90 Jahre alt ist das Penicillin in diesem Jahr geworden. Am 3. September 1928 hatte der schottische Arzt Alexander Fleming es entdeckt. Zum Jubiläum aber gehört auch die Warnung vor der Ausbreitung resistenter Keime – von Bakterien also, denen mit Penicillin und anderen Antibiotika nicht mehr beizukommen ist. Die Funde solcher Keime in Krankenhäusern nehmen zu, auch die Fälle, in denen Ärzte zum allerletzten Mittel (“Reserveantibiotikum”) greifen müssen. Leider tauchen in den Warnungen immer wieder zwei höchst fragwürdige Zahlen auf. “Jährlich 700.000 Tote durch Antibiotika-Resistenzen”, heißt es da, und: Bis zum Jahr 2050 würden daraus “jährlich 10 Millionen Tote”.
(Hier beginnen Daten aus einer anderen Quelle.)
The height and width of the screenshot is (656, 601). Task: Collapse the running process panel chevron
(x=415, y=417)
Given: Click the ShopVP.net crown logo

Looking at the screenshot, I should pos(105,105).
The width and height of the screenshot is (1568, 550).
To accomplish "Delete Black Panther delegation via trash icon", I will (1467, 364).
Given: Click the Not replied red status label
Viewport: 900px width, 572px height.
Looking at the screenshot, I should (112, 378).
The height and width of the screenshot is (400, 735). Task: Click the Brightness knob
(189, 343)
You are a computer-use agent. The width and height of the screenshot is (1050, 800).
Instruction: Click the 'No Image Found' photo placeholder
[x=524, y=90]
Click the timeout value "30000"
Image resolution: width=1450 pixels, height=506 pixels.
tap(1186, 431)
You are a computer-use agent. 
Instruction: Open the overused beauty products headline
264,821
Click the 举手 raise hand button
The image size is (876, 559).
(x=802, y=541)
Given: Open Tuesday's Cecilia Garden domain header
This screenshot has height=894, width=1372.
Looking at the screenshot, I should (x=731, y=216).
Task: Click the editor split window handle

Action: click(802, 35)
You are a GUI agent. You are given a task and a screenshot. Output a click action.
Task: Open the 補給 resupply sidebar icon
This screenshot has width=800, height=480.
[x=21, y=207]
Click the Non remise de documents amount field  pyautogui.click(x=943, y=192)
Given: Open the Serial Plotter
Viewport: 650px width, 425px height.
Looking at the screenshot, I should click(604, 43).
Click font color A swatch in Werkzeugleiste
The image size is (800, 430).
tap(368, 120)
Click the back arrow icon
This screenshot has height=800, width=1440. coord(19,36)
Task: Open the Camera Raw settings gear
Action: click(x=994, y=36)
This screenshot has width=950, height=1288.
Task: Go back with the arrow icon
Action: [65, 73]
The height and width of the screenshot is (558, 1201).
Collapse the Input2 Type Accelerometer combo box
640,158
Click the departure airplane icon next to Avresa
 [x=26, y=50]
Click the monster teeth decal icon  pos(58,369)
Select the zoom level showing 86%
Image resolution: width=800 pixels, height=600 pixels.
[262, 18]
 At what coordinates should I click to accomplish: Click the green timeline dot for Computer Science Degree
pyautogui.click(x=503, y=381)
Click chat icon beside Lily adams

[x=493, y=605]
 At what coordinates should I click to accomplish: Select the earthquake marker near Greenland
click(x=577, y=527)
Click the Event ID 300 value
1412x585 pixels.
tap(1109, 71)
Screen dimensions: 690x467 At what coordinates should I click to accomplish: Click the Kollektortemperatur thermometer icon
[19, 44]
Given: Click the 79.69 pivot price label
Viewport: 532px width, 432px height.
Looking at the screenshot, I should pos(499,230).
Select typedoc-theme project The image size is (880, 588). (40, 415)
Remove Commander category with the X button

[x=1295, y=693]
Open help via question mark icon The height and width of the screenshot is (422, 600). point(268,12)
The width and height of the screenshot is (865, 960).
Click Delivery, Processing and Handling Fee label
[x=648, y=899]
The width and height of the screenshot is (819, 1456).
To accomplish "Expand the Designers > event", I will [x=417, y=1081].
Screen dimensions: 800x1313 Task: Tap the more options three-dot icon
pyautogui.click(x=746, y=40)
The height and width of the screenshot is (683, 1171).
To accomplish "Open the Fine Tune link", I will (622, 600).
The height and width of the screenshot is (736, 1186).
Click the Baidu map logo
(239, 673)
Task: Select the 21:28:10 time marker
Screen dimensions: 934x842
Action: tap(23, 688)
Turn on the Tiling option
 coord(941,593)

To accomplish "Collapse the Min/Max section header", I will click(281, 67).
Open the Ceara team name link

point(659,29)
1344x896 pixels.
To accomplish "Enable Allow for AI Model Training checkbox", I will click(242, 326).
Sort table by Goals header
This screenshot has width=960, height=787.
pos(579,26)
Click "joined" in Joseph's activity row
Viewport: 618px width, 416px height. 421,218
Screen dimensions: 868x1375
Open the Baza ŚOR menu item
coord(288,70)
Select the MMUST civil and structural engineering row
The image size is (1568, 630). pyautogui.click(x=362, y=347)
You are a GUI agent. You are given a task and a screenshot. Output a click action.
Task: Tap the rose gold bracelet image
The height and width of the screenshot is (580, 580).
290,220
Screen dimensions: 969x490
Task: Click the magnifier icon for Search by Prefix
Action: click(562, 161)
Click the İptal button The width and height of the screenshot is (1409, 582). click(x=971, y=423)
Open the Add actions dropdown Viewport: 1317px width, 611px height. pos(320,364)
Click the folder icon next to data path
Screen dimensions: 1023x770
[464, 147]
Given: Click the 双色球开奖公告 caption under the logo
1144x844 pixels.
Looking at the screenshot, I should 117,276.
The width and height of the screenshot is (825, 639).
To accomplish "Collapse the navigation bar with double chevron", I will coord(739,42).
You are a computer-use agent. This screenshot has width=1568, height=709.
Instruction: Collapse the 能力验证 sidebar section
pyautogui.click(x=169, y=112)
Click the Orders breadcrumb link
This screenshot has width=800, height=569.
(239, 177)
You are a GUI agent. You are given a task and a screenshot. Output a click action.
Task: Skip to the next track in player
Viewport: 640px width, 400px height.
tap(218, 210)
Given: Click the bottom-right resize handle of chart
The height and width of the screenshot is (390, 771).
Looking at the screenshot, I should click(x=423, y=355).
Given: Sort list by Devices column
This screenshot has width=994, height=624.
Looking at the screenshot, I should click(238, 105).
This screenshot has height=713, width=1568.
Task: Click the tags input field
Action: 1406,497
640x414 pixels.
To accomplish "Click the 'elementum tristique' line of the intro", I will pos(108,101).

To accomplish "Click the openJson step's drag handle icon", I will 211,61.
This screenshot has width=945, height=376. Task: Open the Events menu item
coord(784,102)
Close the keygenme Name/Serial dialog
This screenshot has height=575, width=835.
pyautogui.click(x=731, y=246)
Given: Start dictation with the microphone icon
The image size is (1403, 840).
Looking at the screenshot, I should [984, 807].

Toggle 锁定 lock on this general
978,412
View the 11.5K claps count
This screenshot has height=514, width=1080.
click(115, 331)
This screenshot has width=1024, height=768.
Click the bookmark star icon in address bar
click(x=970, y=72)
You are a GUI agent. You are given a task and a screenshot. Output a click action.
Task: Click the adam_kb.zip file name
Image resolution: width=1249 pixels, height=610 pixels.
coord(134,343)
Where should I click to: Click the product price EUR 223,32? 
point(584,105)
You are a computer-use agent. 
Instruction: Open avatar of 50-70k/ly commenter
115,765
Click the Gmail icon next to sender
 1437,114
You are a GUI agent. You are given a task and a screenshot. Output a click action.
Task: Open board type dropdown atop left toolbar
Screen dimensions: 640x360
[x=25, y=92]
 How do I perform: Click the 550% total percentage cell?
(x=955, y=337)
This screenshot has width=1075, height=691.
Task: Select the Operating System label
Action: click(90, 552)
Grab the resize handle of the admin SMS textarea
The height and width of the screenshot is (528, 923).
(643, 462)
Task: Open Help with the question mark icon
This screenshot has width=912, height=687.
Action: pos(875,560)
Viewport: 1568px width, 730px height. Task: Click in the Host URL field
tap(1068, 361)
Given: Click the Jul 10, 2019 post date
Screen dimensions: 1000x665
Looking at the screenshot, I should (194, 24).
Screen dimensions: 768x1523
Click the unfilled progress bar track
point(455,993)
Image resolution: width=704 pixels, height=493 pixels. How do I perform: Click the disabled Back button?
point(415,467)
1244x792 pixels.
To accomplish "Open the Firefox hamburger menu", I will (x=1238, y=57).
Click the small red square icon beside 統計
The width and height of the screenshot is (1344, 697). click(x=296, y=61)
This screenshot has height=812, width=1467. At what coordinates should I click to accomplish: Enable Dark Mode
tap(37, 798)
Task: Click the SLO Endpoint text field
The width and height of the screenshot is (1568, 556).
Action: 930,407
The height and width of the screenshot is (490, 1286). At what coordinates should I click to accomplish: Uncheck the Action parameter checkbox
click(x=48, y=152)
Beide Werte stammen aus einem Bericht an die britische Regierung aus dem Jahr 2014. Geliefert haben sie nicht Forscher oder WHO-Experten, sondern Unternehmensberater der Wirtschaftsprüferfirma KPMG. Deren Schätzung haben Fachleute um Marlieke de Kraker von der Universität Genf schon Ende 2016 im Fachjournal
PLoS
auseinandergenommen. Auf “krude” Weise sei der Wert der jährlichen Toten ermittelt worden, als Hochrechnung nicht repräsentativer Fallzahlen. Und die Horrorzahl für 2050 beruhe lediglich auf Annahmen. “Bislang gibt es keinerlei empirische Daten, die diese Szenarios stützen”, lautete de Krakers vernichtendes Urteil.

Kurz nach Erscheinen der
PLoS
-Studie berichtete
Spiegel Online
ausführlich über die Richtigstellung. Doch weder Fachaufsatz noch Journalismus scheinen die richtige Arznei gewesen zu sein. Jedenfalls gaben zu Flemings Jubiläum am 3. September 2018 erneut Dutzende Artikel in anderen Medien die unhaltbaren Werte unkritisch wieder. Seit November gibt es nun immerhin neue Zahlen, zumindest für den Status quo. Forscher der europäischen Seuchenschutzbehörde ECDC beziffern die Toten aufgrund von Antibiotika-Resistenzen auf 33.000 im Jahr. Auch dies ist eine Schätzung und nur auf Europa bezogen, aber dafür auf einer belastbareren Basis. Doch das Penicillin gegen haltlose Horrorzahlen wird noch gesucht.